## Items
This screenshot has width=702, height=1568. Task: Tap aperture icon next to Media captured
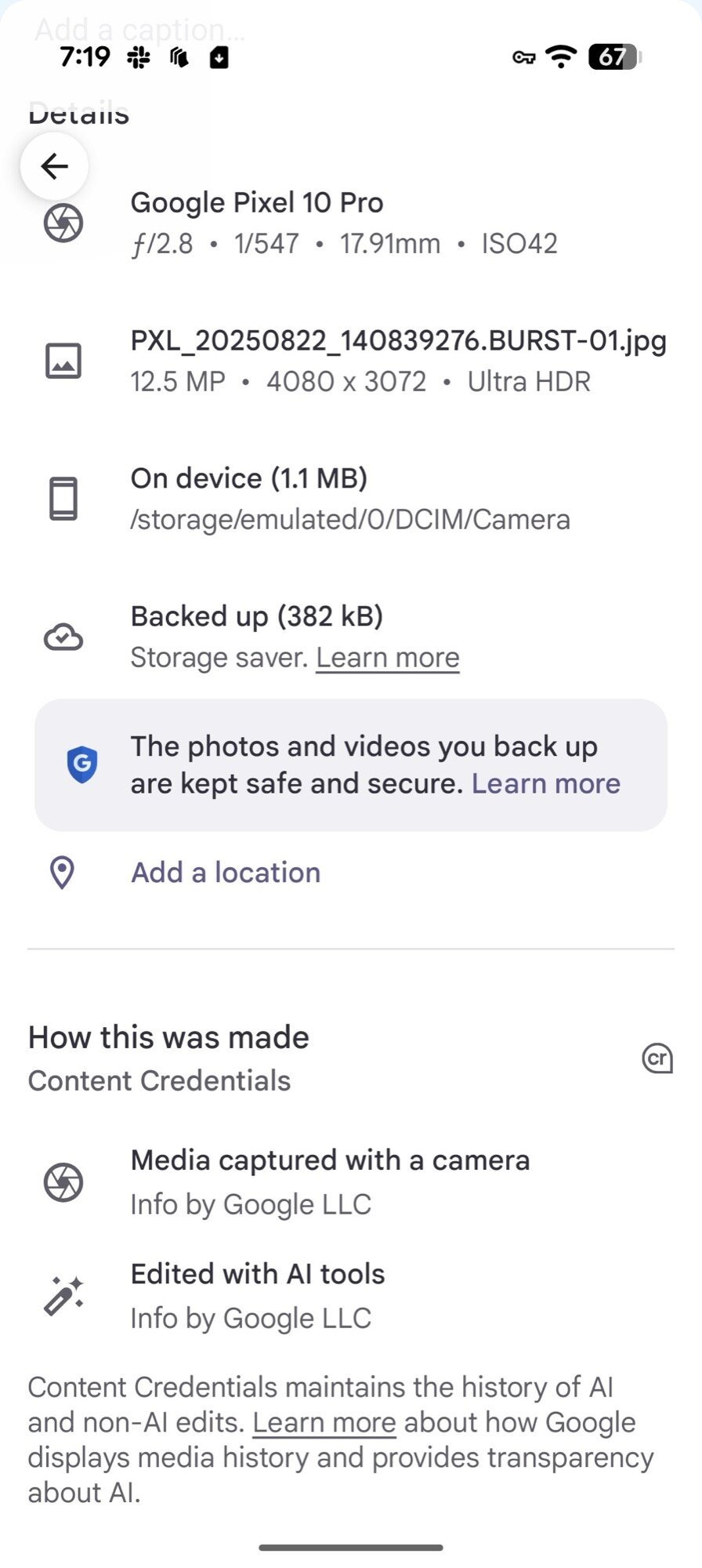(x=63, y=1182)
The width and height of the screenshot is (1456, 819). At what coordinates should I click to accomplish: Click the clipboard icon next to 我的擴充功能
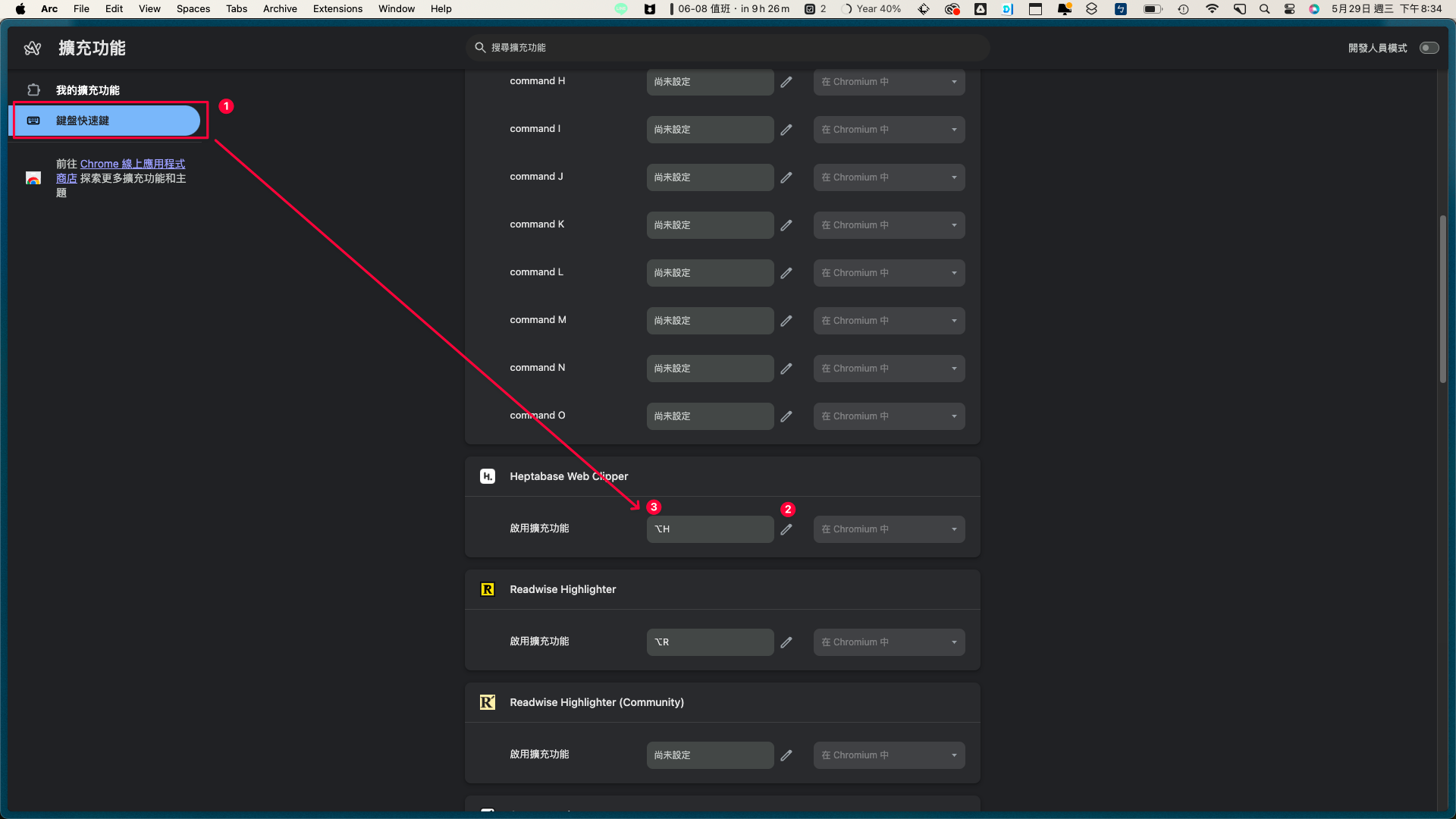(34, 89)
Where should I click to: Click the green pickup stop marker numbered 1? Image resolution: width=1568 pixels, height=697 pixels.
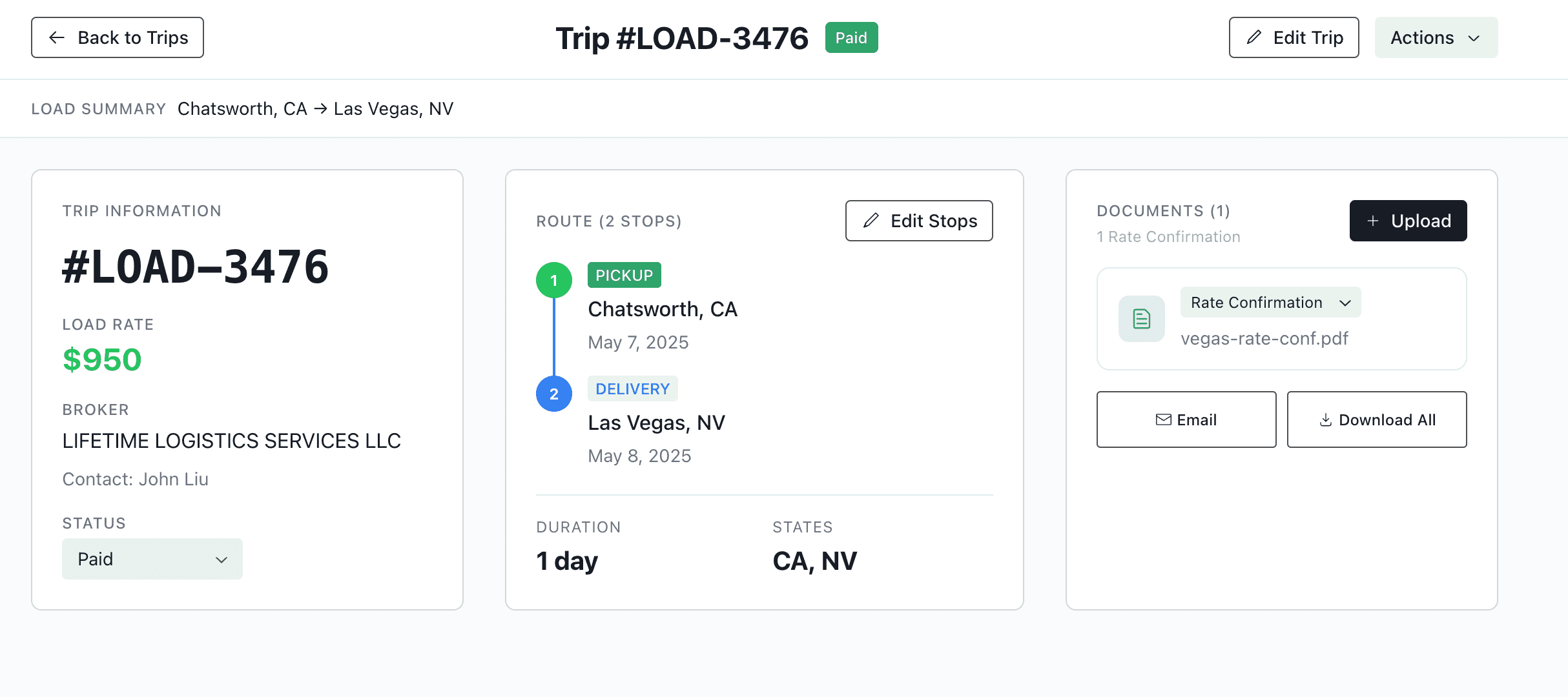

## Given exercise
Reproduce every line of the data above word for word, leaving out the pictures.

## Output for this exercise
This screenshot has width=702, height=1568. Task: Tap aperture icon next to Media captured
(x=63, y=1182)
The width and height of the screenshot is (1456, 819). At what coordinates should I click to accomplish: Click the clipboard icon next to 我的擴充功能
(34, 89)
Where should I click to: Click the green pickup stop marker numbered 1? Image resolution: width=1568 pixels, height=697 pixels.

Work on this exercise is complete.